Olivier Fabre is a freelance multimedia journalist based in Tokyo where he has lived since he was eight years ago. As third generation Japanese / French and second generation gay man he joined the Pride House Tokyo in 2019 after 25 years of working for Reuters news agency. He besides wiritng about Japan, he also fact-checks media and social media sites and takes care of his miniature schnauzer and five rice fish in a lotus ceramic pond.  For the Pride House Tokyo, he works closely with the embassies in Tokyo, including the Embassy of the Kingdom of the Netherlands to further understanding of LGBTQ issues in Japan through the Olympics – which have been postponed to 2021 due to the Covid-19 pandemic.

Meiro Koizumi (born in Gunma, Japan, in 1976; lives and works in Yokohama, Japan) His video installations are often based on performances and constructed scenarios, investigate the boundaries between the private and the public, a domain of specific importance to the Japanese culture. Recent solo exhibitions include, amongst others, “Fog” at Annet Gelink Gallery (2019), “Battlelands” at Perez Art Museum Miami (2018), “Portrait of a Failed Silence”, MUAC, Mexico City (2015), “Trapped Voice Would Dream of Silence”, Arts Maebashi, Maebashi, Japan (2015),  Recent group shows include Aichi Triennale (2019), “Leaving Echo Chember”, Sharjah Biennale 14 (2018), “Proregress”, 12th Shanghai Biennale (2018), The 9th Asia Pacific Triennale, Brisbane (2018), “Reenacting History”, National Museum of Modern and Conteporary Art Gwacheon, Korea (2017).

Koen Klinkers is an architect and urban planner who during his studies gained professional experience by working in the offices of Fumihiko Maki. He works for various frontoffice’s ranging from private houses to commercial interiors and international firms, both in Japan and Europe. Since last year Koen is the General Manager Japan for BEE Enterprises, a Green Building Solutions company based in Hong Kong.

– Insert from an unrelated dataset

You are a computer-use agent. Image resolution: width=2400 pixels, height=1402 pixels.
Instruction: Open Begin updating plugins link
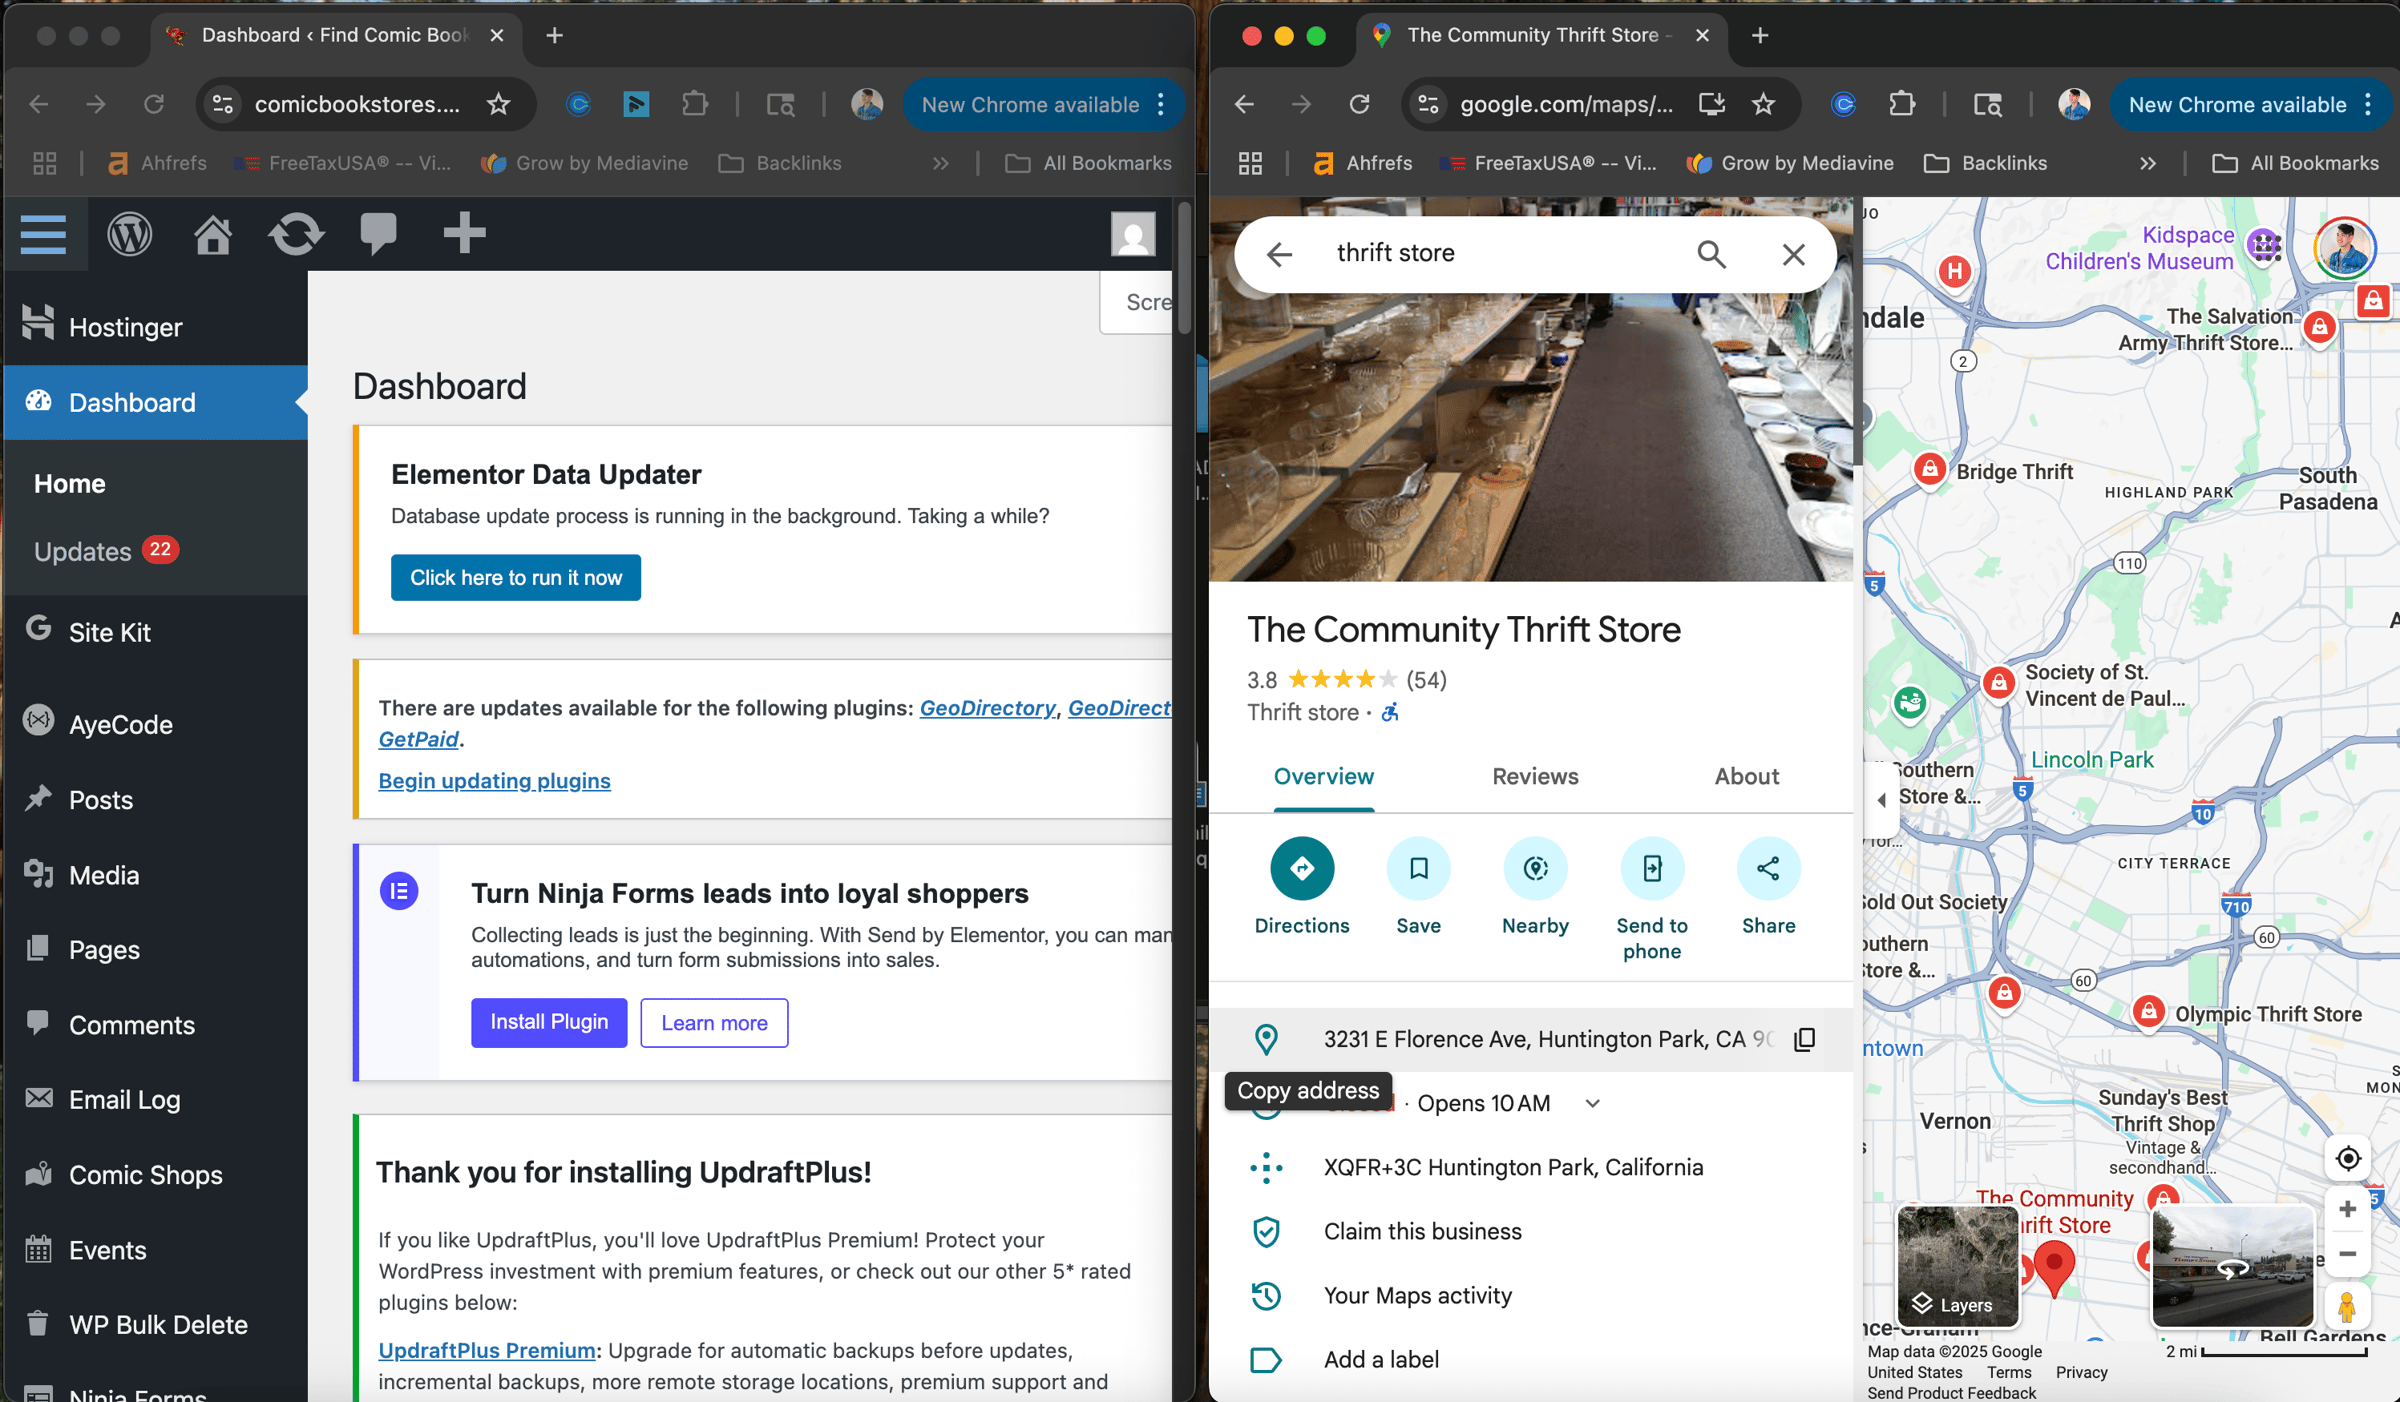494,780
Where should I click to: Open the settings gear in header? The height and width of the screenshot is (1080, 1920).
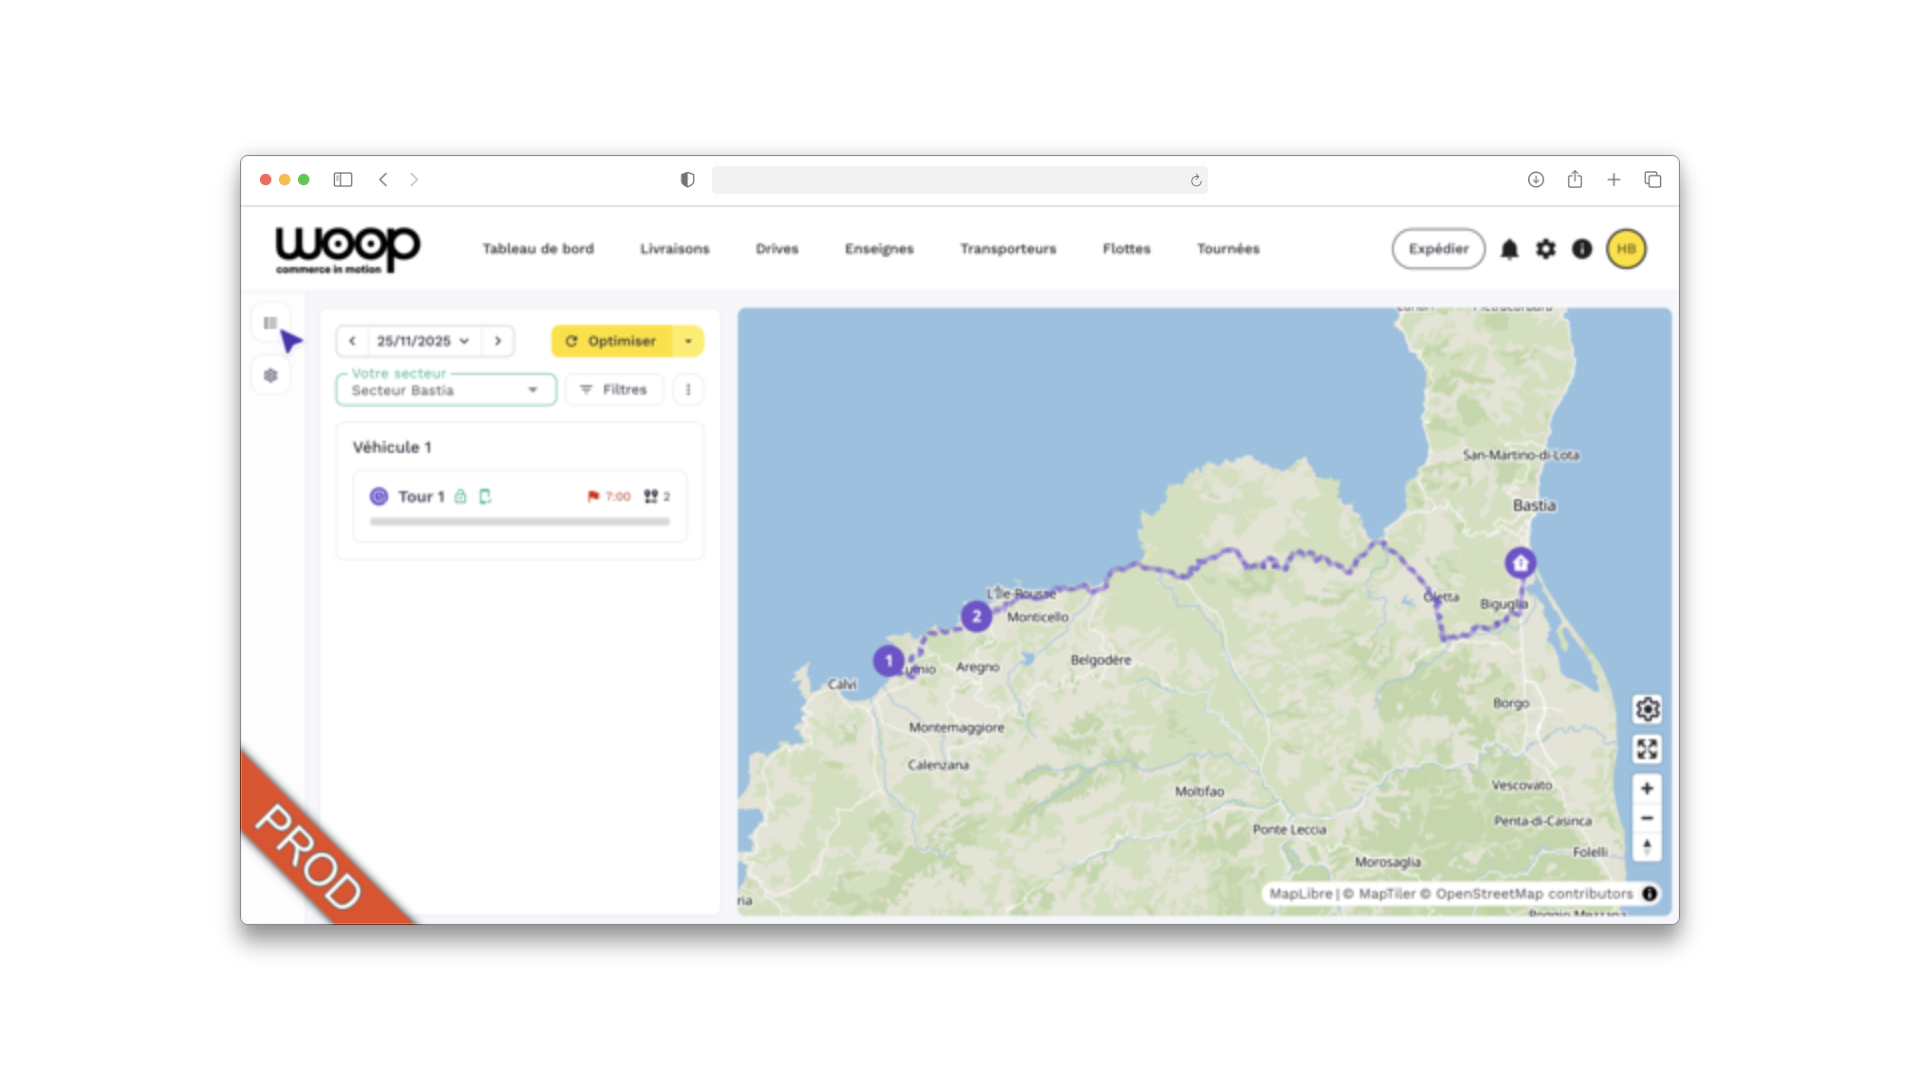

BEE specializes in LEED and WELL certifications. Koen established BEE Japan Ltd. and is helping to expand their business in Japan.

 

Program seriesInfected Cities

The covid-19 pandemic has an enormous impact worldwide on areas such as employment, health care, social services and the economy, both now and in the coming period. While it is clear that everyone is affected by this pandemic, the impact is certainly not the same for different countries, continents, cities and different groups of people. In this series we will talk more about how different cities deal with the pandemic and the value of arts and culture in these cities that is now even more visible. Together with DutchCulture we will search for different so called ‘city makers’, think f.e. of artists, creatives and volunteers. They can give us an insight into their daily works and explain how they commit to make an impact during this pandemic and support those who suffer the most. Who are these people and which roles can creatives (designers, makers, writers and other storytellers) take to have a social impact in their city?